The actions of Wells Fargo Securities undoubtedly provided a boost to the market. However, this had little to do with Philippot. Repurchasing Russian bonds was already a significant risk, so trying to profit from arbitrage by buying bonds from the market was out of the question!
Such high-risk ventures were only for the big players. As a small player in the capital market, it was better to stay out of it.
“Contact them immediately. We have a large number of bonds on hand. Ask them if they want to buy. If they are willing to pay 50% of the face value or even 40%, I’ll sell to them!”
This was a test. Compared to the financial giants, Philippot was not well-informed.
Whether Wells Fargo Securities was spreading misinformation or if there was a real turnaround was entirely unknown.
After all, the amount of bonds held by major institutions was much larger than theirs. Financial institutions being forced to repurchase bonds in advance were not just one or two.
To stabilize the situation, it’s entirely possible that a false rumor was spread. It wasn’t just Philippot who was skeptical; many financial institutions in Austria were also doubtful.
The stalemate in Russo-Austrian negotiations was an open secret, and most people in the financial sector were closely monitoring the progress of the talks.
It wasn’t hard to find out specific details. Getting information from Austrian diplomats might be difficult, but figuring out the negotiation process from the Russians was just a matter of money.
However, the authenticity of the information couldn’t be verified. Typically, Russian bureaucrats were quite reliable and known for their professional ethics of getting things done for a fee.
If they couldn’t accomplish the task, they might even offer a refund, which many people have experienced.
But this time was different as the stakes were too high.

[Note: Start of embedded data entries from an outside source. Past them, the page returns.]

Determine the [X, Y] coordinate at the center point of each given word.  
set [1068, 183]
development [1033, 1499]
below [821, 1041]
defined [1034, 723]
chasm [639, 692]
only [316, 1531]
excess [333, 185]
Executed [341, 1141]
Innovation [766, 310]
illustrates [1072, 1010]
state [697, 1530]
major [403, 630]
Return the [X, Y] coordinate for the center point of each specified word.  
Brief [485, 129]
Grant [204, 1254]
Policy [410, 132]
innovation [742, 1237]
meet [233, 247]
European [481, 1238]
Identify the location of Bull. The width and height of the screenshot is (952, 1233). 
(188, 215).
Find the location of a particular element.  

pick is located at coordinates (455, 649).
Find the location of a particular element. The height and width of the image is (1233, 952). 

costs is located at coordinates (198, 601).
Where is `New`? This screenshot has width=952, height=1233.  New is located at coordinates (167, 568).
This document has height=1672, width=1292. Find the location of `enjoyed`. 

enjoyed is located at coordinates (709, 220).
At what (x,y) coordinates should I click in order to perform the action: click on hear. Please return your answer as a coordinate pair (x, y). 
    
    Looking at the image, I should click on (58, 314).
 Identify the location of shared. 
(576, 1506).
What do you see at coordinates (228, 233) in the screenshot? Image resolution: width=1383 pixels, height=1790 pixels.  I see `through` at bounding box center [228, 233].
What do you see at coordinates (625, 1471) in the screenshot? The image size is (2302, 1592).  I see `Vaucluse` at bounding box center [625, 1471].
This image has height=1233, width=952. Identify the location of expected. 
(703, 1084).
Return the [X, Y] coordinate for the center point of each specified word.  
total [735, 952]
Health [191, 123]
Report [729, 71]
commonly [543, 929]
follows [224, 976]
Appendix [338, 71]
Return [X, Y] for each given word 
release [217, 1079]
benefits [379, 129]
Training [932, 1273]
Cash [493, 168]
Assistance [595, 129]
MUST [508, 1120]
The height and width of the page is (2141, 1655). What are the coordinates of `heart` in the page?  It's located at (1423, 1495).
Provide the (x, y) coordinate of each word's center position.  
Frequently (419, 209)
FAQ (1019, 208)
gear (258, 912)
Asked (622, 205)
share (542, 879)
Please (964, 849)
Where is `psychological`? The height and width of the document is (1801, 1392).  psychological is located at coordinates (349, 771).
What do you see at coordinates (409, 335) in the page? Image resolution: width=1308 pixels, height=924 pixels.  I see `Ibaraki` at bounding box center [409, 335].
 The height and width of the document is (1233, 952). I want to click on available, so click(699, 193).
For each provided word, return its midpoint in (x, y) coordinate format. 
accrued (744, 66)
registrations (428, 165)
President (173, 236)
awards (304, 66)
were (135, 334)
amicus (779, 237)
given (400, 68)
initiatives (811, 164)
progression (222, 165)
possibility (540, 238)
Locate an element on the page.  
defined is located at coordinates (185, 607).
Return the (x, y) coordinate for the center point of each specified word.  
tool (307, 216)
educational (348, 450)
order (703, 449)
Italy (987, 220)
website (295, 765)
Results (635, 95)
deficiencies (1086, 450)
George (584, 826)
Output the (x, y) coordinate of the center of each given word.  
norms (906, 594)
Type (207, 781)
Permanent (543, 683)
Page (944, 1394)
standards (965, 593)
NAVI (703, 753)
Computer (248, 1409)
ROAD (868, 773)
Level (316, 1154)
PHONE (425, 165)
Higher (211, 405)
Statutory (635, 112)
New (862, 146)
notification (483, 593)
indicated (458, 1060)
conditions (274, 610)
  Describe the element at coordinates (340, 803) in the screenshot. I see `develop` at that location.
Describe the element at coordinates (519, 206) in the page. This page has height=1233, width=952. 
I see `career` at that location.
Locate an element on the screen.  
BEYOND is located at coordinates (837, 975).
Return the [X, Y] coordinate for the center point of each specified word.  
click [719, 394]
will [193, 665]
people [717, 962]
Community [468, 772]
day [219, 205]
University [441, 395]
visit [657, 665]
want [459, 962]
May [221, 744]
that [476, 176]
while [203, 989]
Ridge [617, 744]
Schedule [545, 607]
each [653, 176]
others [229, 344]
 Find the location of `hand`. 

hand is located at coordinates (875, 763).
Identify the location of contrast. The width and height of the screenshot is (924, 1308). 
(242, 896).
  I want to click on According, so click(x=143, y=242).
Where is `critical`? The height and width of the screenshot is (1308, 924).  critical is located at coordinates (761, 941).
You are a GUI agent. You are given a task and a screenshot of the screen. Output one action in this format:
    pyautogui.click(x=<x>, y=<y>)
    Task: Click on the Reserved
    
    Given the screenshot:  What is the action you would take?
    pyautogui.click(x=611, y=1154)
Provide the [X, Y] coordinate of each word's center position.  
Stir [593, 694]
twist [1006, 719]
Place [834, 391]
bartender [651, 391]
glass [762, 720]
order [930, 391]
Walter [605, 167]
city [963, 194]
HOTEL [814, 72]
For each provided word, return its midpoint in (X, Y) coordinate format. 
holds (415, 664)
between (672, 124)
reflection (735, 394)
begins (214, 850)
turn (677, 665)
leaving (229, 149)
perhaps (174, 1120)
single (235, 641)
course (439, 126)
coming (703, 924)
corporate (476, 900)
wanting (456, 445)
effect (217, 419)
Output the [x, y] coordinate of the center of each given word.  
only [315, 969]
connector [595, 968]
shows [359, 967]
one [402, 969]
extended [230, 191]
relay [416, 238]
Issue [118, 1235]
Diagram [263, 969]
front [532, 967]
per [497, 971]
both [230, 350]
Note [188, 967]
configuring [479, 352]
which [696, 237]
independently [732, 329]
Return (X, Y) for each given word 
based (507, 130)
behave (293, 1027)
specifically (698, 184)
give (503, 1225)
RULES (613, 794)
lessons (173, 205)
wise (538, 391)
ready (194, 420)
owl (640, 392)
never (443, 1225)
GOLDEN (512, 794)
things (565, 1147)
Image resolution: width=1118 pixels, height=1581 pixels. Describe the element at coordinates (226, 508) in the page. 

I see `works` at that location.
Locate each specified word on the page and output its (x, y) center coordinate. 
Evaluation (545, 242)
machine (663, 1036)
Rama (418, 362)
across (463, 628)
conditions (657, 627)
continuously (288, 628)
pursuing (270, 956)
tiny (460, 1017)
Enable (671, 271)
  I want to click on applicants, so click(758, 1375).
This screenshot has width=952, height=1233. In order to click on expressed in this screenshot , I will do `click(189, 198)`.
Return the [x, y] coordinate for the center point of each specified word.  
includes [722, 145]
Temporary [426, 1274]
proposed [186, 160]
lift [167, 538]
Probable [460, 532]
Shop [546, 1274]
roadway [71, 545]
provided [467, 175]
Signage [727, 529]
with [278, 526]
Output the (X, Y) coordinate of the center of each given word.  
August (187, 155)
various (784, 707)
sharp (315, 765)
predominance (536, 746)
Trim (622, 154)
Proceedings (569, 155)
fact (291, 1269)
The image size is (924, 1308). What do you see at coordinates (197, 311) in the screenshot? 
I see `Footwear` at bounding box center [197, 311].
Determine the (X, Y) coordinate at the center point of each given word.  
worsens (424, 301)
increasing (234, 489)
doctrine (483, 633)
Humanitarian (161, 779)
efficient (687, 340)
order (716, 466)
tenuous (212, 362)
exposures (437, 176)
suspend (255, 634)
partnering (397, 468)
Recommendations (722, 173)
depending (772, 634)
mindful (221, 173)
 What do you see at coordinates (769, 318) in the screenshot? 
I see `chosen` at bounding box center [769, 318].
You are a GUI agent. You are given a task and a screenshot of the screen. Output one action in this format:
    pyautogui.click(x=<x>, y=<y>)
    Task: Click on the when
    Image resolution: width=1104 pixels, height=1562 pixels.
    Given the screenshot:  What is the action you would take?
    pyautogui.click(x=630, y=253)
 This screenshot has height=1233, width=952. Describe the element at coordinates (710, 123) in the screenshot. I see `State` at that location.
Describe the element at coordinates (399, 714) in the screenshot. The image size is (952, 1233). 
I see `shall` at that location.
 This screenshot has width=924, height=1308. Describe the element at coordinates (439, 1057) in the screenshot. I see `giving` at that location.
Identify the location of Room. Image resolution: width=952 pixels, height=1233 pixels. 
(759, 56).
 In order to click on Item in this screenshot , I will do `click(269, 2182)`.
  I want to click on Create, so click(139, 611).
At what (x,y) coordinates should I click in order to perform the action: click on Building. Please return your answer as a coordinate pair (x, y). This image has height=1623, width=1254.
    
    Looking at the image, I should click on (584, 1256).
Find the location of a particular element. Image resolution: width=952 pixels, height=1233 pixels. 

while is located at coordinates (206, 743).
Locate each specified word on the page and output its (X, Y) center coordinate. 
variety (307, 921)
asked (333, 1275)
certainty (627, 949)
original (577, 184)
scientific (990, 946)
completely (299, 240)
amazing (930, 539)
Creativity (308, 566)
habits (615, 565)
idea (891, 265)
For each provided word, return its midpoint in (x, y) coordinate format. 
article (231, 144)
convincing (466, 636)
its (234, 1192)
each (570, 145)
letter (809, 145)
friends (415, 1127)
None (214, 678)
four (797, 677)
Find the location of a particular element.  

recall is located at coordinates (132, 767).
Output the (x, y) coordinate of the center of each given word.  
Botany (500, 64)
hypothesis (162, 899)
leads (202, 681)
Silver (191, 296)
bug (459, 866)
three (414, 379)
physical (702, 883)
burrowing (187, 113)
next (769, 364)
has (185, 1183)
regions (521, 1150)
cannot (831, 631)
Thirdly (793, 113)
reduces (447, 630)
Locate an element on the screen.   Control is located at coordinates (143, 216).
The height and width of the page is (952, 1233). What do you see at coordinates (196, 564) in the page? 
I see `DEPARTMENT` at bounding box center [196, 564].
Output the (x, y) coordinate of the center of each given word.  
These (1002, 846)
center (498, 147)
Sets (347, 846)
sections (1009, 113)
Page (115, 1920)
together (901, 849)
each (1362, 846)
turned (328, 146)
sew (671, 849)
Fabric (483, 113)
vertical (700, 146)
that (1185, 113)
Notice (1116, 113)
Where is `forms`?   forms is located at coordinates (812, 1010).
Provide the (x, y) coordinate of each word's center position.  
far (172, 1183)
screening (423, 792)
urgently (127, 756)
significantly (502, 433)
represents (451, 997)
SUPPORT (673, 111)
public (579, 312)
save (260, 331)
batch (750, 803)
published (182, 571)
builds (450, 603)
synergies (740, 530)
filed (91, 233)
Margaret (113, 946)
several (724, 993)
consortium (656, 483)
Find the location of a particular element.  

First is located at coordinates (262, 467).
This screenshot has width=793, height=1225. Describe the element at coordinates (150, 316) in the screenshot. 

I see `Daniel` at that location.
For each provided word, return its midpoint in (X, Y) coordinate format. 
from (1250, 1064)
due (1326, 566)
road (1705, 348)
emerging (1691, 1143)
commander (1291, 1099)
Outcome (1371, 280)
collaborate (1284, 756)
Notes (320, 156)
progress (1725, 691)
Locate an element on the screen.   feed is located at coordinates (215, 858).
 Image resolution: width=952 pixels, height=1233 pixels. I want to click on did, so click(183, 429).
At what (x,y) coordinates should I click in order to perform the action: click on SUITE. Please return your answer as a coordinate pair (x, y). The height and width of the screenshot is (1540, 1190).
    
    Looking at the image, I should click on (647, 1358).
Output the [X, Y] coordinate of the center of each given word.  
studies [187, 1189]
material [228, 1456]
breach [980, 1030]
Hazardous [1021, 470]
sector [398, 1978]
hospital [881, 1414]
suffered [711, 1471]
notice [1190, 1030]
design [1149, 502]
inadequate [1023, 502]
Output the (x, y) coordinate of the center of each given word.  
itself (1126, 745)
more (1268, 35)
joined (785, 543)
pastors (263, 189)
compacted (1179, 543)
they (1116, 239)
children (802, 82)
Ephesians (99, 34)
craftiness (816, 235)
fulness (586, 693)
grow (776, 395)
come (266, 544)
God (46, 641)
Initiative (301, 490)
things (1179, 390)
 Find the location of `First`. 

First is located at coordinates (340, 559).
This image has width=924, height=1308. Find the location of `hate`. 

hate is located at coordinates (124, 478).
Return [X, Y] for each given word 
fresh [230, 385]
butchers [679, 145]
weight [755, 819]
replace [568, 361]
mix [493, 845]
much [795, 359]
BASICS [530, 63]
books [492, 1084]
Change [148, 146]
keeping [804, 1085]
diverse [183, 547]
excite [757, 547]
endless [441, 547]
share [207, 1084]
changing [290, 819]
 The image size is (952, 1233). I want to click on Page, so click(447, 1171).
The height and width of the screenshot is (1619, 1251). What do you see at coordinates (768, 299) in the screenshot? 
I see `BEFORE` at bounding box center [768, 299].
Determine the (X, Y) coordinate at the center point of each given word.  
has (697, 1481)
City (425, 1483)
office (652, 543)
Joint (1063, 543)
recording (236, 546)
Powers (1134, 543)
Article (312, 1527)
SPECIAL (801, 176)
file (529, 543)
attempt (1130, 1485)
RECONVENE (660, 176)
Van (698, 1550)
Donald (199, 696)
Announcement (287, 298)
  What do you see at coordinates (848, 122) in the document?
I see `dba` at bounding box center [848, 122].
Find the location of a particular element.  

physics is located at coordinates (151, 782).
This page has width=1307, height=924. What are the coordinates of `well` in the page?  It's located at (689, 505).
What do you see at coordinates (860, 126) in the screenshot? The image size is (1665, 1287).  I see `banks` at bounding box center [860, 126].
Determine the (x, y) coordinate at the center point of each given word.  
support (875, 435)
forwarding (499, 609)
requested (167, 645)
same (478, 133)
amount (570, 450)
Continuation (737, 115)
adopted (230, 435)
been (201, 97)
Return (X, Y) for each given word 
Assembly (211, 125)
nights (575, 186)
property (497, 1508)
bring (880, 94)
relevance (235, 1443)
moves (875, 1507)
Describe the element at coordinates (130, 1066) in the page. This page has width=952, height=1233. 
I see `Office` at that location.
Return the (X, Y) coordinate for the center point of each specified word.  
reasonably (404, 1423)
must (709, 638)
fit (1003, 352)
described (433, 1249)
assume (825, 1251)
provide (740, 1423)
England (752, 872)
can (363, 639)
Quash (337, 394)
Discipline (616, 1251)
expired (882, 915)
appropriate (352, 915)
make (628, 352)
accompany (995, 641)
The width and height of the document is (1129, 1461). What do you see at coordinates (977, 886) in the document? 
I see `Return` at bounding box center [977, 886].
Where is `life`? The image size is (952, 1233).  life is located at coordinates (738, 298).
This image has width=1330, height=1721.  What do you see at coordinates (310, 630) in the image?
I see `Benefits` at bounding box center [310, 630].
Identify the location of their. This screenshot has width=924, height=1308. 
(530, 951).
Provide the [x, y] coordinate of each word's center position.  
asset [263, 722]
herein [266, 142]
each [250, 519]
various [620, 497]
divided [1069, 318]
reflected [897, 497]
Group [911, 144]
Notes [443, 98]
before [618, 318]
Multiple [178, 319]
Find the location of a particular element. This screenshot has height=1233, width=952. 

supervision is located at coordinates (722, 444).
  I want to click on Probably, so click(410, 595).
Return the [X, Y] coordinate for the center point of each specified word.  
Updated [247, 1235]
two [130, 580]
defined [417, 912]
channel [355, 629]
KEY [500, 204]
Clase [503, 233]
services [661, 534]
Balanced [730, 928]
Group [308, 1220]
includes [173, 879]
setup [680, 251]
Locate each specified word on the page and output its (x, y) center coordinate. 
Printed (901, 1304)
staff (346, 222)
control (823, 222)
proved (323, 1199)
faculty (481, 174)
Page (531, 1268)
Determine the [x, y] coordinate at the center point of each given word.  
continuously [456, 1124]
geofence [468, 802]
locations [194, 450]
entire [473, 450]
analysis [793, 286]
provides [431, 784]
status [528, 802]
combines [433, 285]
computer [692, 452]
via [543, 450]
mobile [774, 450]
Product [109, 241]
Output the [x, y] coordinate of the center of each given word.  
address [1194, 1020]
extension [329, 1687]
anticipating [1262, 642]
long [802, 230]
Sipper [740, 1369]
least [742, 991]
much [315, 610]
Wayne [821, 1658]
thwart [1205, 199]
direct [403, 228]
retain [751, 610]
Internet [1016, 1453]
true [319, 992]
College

If someone offered a high price to make them play along, it wasn’t out of the question.
The most reliable method would be to get confirmation from the Foreign Minister directly, but nobody dared to do something so foolish. The Austrian government’s dignity was not to be challenged, and spying on state secrets was a deadly offense.
Testing Wells Fargo Securities became the only option. If the negotiations had made progress, holding a large amount of Russian bonds would be highly profitable. If not, the situation would remain the same as it is now.